I have VERY limited experience mounting Telemark skis and Telemark bindings- all of my past downhill-oriented touring skis have been mounted on chord center.
The instructions from Altai speak of mounting "86cm from tail to pin line"; but the instructions also mention how to find the boot center mark on the ski:
Kōm 162 cm. Mount the Kōm with a 3 pin or 3 pin cable (or equivalent
telemark binding) by measuring 86cm in a straight line from tail to pin line.
Boot center can be found by measuring the boot from toe to heel (minus
the duckbill). Measure ½ of this distance back from the pin line to your boot center
mark.
Does this mean to mount a 3 pin binding at 86cm from the tail- or, is this to be modified, based on the size of one's boot?
Is the boot center mark note for mounting an Alpine binding?
Cross-country AND down-hill skiing in the backcountry.
Unashamed to be a "cross-country type" and love skiing down-hill.
Is the boot center mark note for mounting an Alpine binding?
From your post it sounds like there's not a boot center mark on the ski?
I'm guessing they offer both methods you mention for people who expect one method and don't like the other method (nordic vs alpine). Or for when people have either very long or short boots so a short-booted person isn't too far forward and a long-booted person not too far back. Their short skis are getting skied by people of a much wider range of height and weight than trad skis so this may be something they are hearing about.
I think boot center should be over the narrowest point of the waist so if it were me I'd measure the waist carefully and make sure the pin line put my boot center there.

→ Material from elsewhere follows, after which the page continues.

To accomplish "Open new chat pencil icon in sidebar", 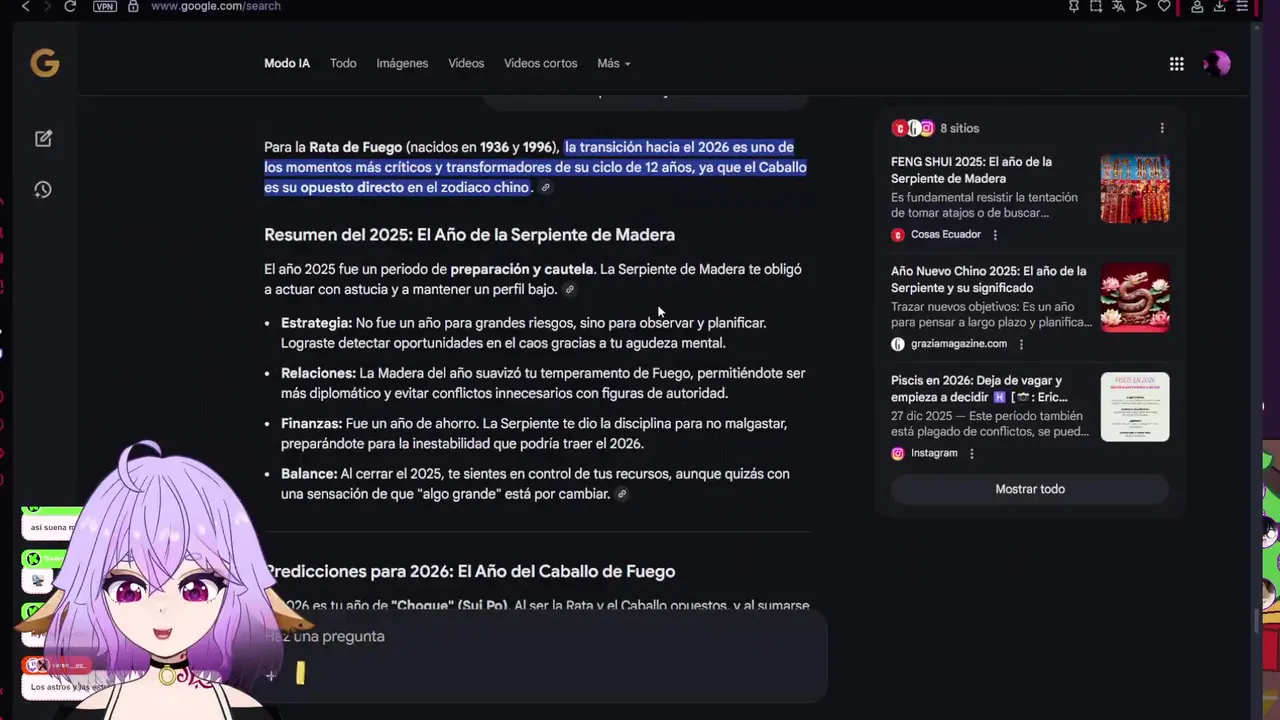I will tap(43, 139).
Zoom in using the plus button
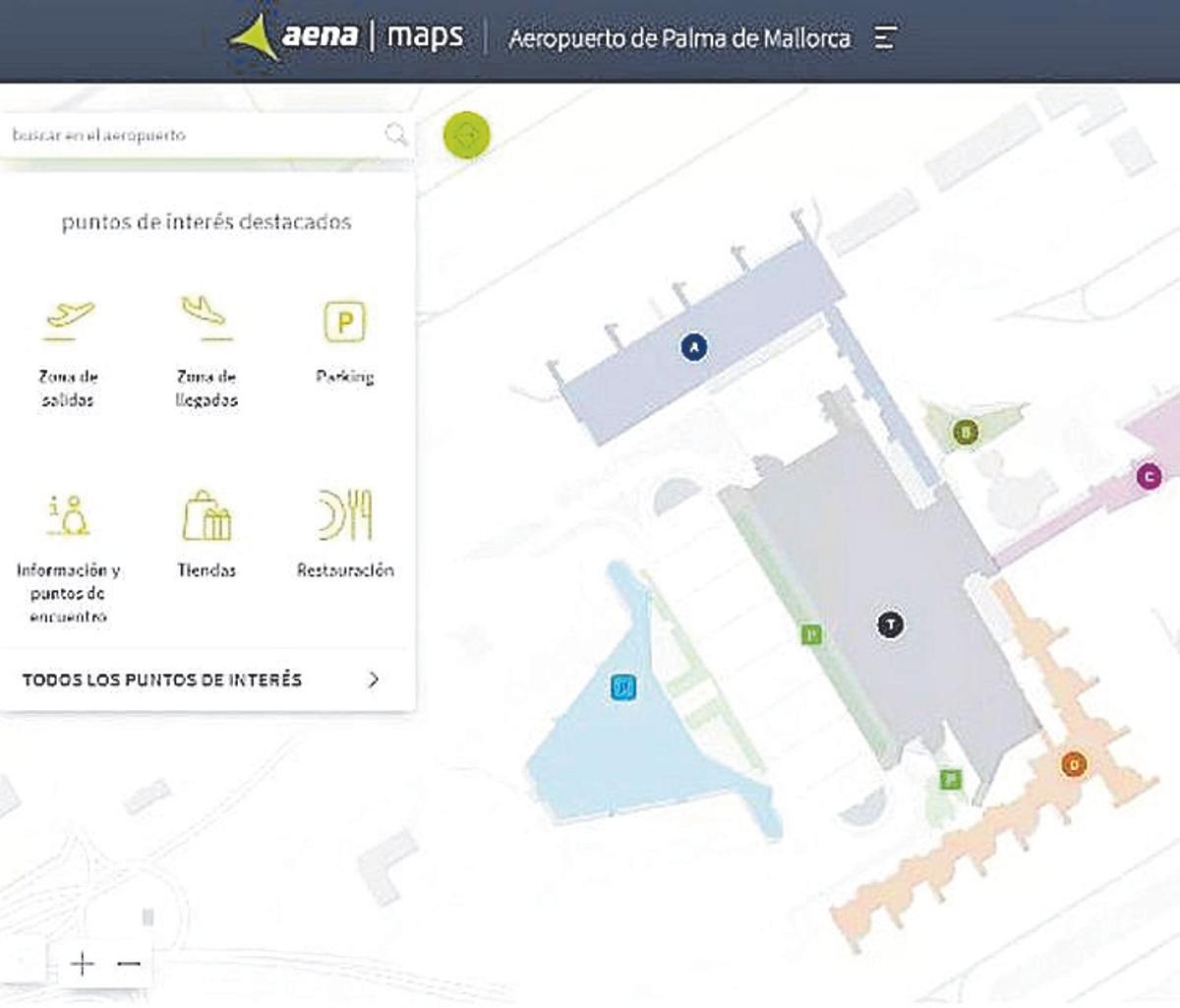 coord(82,965)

The Altai guys are big on forward mounting for a lot of reasons that make sense when I read up on their site. So I think the narrowest part of the ski may be further forward than on other skis. Just a guess.
It's a weird ski that doesn't follow the rules. Follow the designers recommendations. I have talked to both LoFi and Grand-Poobah-Architect Nils at Altai about this, pins at the distance they recommend. If you look very carefully there may be a small engraved arrow on the ski that indicates where to mount the PIN LINE on your binding. Mine have this little arrow, but I double checked with my own measuring tape.
– Mounting position –
150 cm – 78.5cm straight line from the tail to the 3pin line – (not the boot centerline).
162cm – 86cm straight line from the tail to the 3pin line – (not the boot centerline).
174cm – 92.3cm straight line from the tail to the 3pin line – (not the boot centerline).
– No inserts
It works. The only time I have been let down was skiing the eastern Mt. Washington snowfields that clock in around 25-30deg and I would catch my back tip on my front binding in firm corn snow. I ski with a tight stance and the skis are 162cm. You can see me catch a tip in my "Altai KOM east snowfield" youtube video at 22 seconds.